■ **SHORT TASK 1**: In the mod_python thread below, how large is the file that is currently getting the most download requests?
■ **SHORT TASK 2**: Reproduce the mod_python thread below from "http://giveback.net/download/music/3" down through "in any way.".

■ **EXCERPTED PASSAGE**:
=-=-=-=-=

[mod_python] requests are blocking when using req.sendfile

Matt Barnicle mattb at wageslavery.org
Sat Sep 27 18:21:39 EDT 2008


> I ask again what I asked before and which you didn't answer.
>
> How many concurrent requests for these files are you receiving and
how
> long does it take to download a file?

sorry for not answering that earlier.  there aren't all that many. 
we get one or two requests for various pages about every 30 seconds
during normal traffic, sometimes that number goes up.  we only get
requests for downloads occassionally.  a much smaller percentage of
the requests are for the downloads.  they are various sizes.  the
one that is getting the most requests right now is an 18 MB zip
file.  it takes around 30 seconds to 2 minutes on a DSL connection
to complete the download.  you can see for yourself here:

http://giveback.net/download/music/3

i kept the site hidden earlier, because i've posted some code from
of our infrastructure and thought i should keep who i'm working for
hidden for that reason, but i think it may help toward getting the
problem solved and i'm not so concerned anymore..  apologies if that
has hindered the process in any way.

> In respect of your original comment
>
>> it works..  but the problem is, requests start backing up whenever a
>> download is being sent.  it looks like new requests are being sent
>> to the apache process that is tied up sending the download file.  i
>> don't understand why this is happening though.  i would think that
>> while it's sending the file, no new requests would be queued in that
>> process.

=-=-=-=-=

■ **DATA SECTION**:
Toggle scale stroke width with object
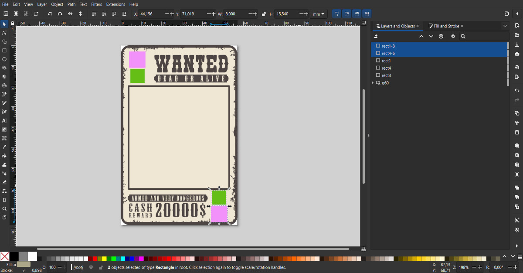pyautogui.click(x=336, y=14)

=-=-=-=-=

■ **WRITTEN RESPONSE 1**: It is an 18 MB zip file.

■ **WRITTEN RESPONSE 2**:
http://giveback.net/download/music/3

i kept the site hidden earlier, because i've posted some code from
of our infrastructure and thought i should keep who i'm working for
hidden for that reason, but i think it may help toward getting the
problem solved and i'm not so concerned anymore..  apologies if that
has hindered the process in any way.